Sometimes its necessary to work on a UniFi networking issue directly on the Security Gateway, but what if you don't have a jump box on the network to connect to it through? Enable SSH from the controller!

Before you start, you'll want to know your public IP address, so as to not open SSH from just anyone. The easiest way is to run curl ifconfig.me from PowerShell or Terminal (on Mac/Linux).

> curl ifconfig.me
75.150.117.35

Now with that, you can start building the firewall rule on the UniFi controller. In the Site settings under Routing & Firewall -> Firewall, the rules are broken down by zone. The one we care about is "WAN Local" which are rules relating to traffic from WAN to the gateway.
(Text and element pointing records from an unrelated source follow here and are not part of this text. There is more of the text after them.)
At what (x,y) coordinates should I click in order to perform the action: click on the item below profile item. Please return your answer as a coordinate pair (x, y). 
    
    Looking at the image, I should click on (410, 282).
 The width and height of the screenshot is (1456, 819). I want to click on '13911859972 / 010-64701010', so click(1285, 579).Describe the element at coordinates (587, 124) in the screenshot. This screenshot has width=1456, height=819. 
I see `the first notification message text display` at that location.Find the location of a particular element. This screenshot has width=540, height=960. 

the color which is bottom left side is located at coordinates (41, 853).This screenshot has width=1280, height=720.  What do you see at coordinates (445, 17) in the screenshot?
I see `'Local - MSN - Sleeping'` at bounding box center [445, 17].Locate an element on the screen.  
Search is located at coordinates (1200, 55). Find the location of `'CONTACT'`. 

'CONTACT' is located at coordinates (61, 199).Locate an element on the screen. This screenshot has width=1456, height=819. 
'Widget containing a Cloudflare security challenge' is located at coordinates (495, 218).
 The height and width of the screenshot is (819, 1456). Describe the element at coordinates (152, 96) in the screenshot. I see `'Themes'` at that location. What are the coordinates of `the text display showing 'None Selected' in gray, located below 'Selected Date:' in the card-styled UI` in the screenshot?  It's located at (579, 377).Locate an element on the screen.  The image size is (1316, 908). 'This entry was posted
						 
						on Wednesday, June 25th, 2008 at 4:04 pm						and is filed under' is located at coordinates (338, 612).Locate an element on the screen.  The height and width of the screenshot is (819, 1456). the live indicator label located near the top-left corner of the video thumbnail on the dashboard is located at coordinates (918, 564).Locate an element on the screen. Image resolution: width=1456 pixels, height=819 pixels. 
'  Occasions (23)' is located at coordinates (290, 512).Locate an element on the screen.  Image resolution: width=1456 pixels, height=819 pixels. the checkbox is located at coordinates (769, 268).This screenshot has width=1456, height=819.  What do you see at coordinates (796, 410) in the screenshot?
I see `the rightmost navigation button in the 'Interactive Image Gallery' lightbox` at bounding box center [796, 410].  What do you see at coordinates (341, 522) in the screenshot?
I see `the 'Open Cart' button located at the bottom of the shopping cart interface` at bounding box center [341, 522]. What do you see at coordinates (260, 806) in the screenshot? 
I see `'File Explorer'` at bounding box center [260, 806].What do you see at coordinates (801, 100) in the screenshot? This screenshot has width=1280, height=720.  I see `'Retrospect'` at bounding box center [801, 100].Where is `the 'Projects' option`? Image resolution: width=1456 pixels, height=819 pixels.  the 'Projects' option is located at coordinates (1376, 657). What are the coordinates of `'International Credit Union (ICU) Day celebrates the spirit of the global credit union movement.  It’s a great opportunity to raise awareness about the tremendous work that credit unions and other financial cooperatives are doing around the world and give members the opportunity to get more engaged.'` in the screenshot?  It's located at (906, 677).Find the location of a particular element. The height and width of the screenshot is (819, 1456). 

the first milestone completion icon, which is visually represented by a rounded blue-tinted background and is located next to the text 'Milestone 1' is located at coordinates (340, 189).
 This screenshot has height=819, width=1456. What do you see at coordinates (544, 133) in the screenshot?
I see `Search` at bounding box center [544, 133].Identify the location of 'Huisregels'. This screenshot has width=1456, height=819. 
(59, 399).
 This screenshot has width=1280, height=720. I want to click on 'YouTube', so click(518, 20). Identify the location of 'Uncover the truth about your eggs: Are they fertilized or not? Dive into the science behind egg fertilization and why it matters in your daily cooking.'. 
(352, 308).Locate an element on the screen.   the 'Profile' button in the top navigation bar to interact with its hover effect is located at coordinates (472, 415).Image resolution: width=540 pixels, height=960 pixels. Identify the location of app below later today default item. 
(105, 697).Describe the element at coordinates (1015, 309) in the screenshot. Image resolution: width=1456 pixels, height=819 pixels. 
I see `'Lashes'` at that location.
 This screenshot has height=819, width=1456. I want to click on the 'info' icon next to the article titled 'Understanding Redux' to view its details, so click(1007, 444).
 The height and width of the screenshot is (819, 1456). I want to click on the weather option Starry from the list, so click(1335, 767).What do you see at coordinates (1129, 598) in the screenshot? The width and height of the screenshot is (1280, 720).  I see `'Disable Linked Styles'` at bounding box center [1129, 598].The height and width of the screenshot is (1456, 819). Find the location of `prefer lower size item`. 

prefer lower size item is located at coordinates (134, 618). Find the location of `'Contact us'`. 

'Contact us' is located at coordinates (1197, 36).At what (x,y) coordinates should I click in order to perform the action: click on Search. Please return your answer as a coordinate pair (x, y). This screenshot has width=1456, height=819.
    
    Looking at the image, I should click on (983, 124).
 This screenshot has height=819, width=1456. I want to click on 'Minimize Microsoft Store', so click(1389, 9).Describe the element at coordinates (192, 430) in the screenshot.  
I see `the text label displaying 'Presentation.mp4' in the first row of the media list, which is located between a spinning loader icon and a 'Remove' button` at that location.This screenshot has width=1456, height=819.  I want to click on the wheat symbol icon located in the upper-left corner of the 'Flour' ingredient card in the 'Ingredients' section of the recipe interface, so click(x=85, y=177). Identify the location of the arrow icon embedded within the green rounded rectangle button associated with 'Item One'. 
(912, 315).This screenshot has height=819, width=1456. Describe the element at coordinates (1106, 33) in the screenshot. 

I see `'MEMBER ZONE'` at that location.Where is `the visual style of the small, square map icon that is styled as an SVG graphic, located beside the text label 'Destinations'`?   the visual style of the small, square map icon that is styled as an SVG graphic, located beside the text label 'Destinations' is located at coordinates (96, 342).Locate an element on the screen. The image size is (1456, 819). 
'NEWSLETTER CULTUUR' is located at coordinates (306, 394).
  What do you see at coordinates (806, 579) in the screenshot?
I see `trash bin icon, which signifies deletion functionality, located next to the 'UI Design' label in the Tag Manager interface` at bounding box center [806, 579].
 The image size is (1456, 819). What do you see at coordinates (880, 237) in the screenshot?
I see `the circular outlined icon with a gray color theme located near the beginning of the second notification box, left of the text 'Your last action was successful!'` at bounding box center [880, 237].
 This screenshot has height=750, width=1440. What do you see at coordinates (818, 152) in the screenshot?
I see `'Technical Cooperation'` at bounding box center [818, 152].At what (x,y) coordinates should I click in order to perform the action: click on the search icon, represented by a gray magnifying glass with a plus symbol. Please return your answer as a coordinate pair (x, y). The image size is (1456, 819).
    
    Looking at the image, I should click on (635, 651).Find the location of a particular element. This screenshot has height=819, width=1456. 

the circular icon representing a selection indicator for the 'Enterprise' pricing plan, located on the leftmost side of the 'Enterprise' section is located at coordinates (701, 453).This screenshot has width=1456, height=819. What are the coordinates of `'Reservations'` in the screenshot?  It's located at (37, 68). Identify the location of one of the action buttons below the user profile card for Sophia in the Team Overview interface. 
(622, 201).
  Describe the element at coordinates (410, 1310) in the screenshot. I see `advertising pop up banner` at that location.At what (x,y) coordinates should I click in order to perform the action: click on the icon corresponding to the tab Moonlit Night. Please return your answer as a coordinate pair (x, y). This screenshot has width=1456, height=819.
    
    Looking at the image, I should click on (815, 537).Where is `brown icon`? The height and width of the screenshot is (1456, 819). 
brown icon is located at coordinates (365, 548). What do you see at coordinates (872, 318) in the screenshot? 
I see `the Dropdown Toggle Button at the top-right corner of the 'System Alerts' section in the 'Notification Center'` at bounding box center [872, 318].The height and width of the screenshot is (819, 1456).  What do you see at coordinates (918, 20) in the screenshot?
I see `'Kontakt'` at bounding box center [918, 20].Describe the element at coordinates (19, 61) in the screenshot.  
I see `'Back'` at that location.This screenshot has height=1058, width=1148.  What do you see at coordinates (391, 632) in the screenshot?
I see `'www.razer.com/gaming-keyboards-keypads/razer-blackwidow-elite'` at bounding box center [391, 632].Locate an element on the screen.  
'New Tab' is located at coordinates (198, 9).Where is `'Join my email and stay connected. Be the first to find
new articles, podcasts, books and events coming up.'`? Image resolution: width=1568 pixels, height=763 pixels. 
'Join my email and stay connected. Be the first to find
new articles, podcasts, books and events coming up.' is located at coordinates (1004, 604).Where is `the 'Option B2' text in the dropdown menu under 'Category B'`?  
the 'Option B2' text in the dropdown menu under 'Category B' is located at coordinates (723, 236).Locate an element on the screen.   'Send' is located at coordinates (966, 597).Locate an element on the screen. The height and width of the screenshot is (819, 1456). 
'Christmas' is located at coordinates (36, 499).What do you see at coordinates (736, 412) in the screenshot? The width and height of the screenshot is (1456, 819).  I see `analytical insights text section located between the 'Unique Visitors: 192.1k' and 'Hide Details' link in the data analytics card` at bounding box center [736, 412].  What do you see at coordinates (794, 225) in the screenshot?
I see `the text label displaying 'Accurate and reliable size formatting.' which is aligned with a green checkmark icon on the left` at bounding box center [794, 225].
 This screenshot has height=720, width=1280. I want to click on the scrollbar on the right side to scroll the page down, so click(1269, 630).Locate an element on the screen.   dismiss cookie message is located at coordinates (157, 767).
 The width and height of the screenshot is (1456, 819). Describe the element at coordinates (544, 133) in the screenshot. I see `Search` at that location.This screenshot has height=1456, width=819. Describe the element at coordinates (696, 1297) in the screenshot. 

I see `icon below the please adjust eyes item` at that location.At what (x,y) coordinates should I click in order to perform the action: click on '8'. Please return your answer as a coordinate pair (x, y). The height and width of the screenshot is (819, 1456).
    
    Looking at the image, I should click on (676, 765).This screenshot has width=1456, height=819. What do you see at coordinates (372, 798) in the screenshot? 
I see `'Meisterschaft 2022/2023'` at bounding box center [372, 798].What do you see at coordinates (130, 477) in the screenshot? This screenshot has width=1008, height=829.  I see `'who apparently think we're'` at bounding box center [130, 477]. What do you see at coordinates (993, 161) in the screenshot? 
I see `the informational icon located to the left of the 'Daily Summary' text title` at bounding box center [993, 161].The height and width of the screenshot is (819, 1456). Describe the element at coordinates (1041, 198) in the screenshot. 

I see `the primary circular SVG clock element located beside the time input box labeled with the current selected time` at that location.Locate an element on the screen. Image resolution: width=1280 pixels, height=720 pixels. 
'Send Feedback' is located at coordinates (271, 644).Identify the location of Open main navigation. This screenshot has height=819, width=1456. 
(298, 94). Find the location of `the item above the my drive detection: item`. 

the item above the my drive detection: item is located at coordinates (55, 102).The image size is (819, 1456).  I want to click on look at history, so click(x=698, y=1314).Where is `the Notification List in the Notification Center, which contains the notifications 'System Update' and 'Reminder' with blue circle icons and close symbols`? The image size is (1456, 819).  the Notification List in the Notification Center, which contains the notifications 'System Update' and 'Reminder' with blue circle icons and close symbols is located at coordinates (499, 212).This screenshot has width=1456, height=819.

Now let's create a new rule in the WAN Local zone:

UniFi Firewall Rule
  • Name: Allow SSH
  • Enabled: On
  • Rule Applies: Before predefined rules
  • Action: Accept
  • IPv4 Protocol: TCP
  • Logging: Enable logging
  • States: New, Established, Related
  • Source Type: IP Address
  • IPv4 Address: Your public address
  • Destination Type: Address/Port Group
  • Port Group: Create a new port group named "SSH" with the port set to "22"

After you save your rule, you'll be able to SSH into your security gateway through the WAN IP of the appliance.